Background: Valvular heart disease is a serious disease leading to mortality and increasing medical care cost. The aortic valve is the most common valve affected by this disease. Doctors rely on echocardiogram for diagnosing and evaluating valvular heart disease. However, the images from echocardiogram are poor in comparison to Computerized Tomography and Magnetic Resonance Imaging scan. This study proposes the development of Convolutional Neural Networks (CNN) that can function optimally during a live echocardiographic examination for detection of the aortic valve. An automated detection system in an echocardiogram will improve the accuracy of medical diagnosis and can provide further medical analysis from the resulting detection.

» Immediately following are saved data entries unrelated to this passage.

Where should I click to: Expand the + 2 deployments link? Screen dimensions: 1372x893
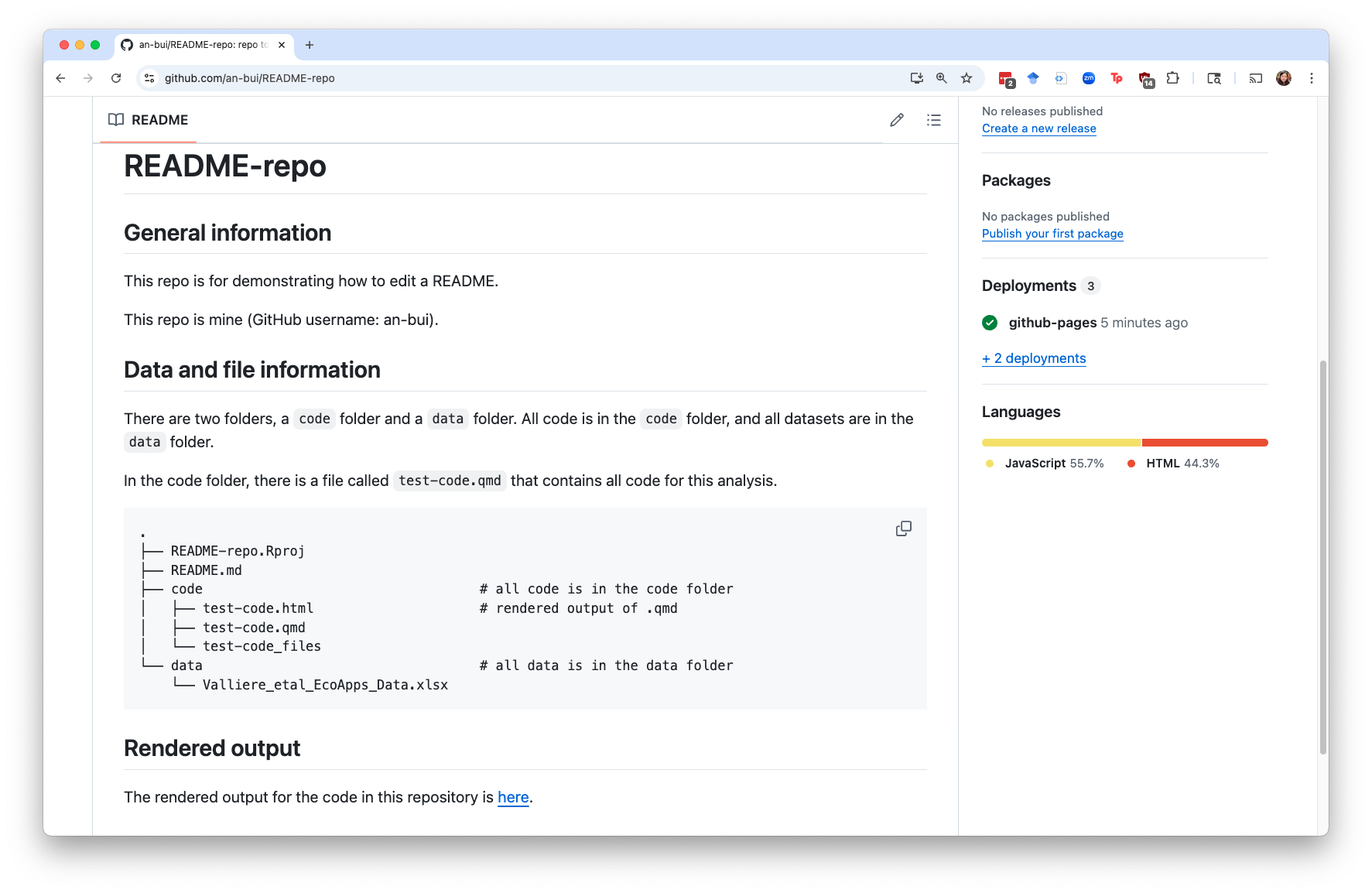pyautogui.click(x=1033, y=358)
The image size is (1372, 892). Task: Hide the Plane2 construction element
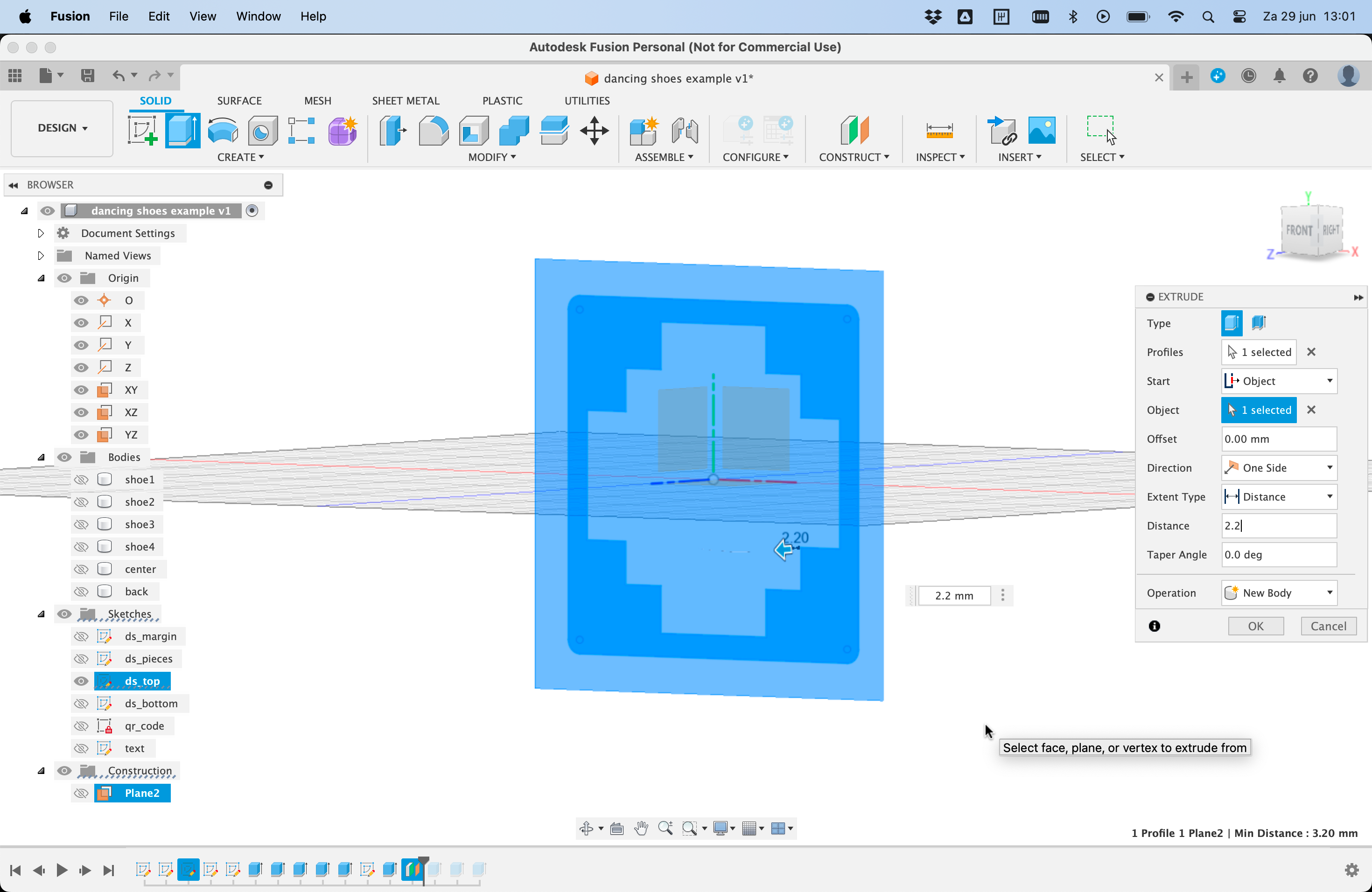(x=80, y=793)
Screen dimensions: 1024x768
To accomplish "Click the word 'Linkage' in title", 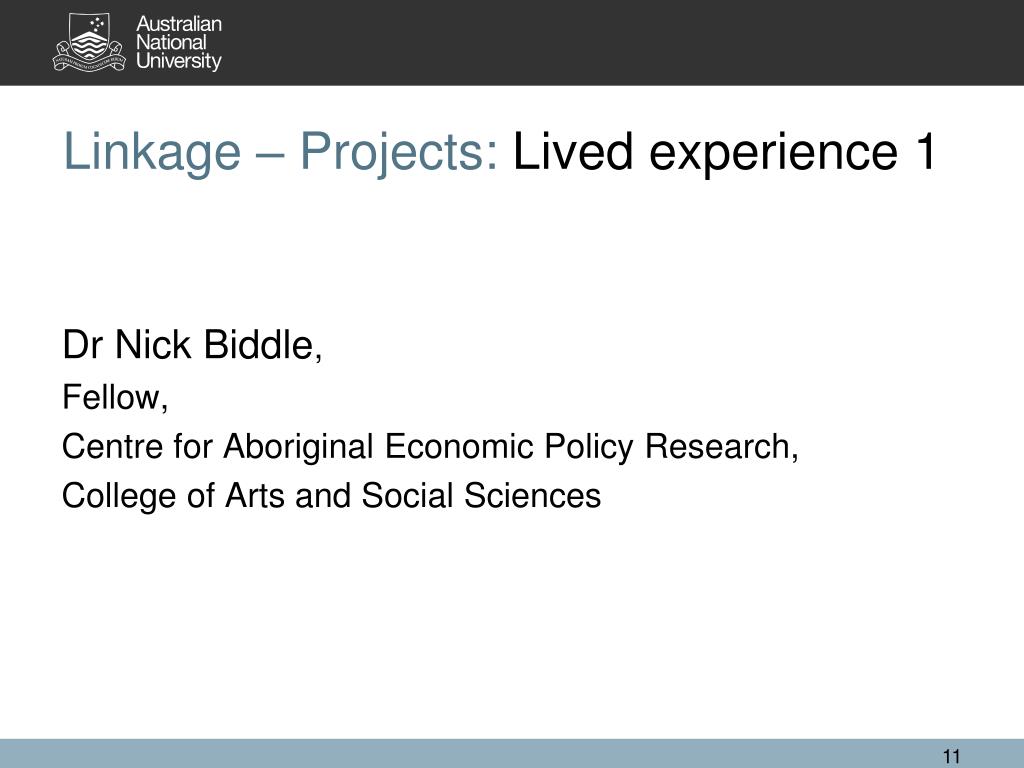I will 152,152.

Methods: Two detection architectures, Single Shot Multibox Detector (SSD) and Faster Regional based Convolutional Neural Network (R-CNN) with various feature extractors were trained on echocardiography images from 33 patients. Thereafter, the models were tested on 10 echocardiography videos.
Results: Faster R-CNN Inception v2 had shown the highest accuracy (98.6%) followed closely by SSD Mobilenet v2. In terms of speed, SSD Mobilenet v2 resulted in a loss of 46.81% in framesper- second (fps) during real-time detection but managed to perform better than the other neural network models. Additionally, SSD Mobilenet v2 used the least amount of Graphic Processing Unit (GPU) but the Central Processing Unit (CPU) usage was relatively similar throughout all models.
Conclusion: Our findings provide a foundation for implementing a convolutional detection system to echocardiography for medical purposes.
Keywords: Aortic valve, heart valve, echocardiography, cardiology, convolutional neural network, deep learning.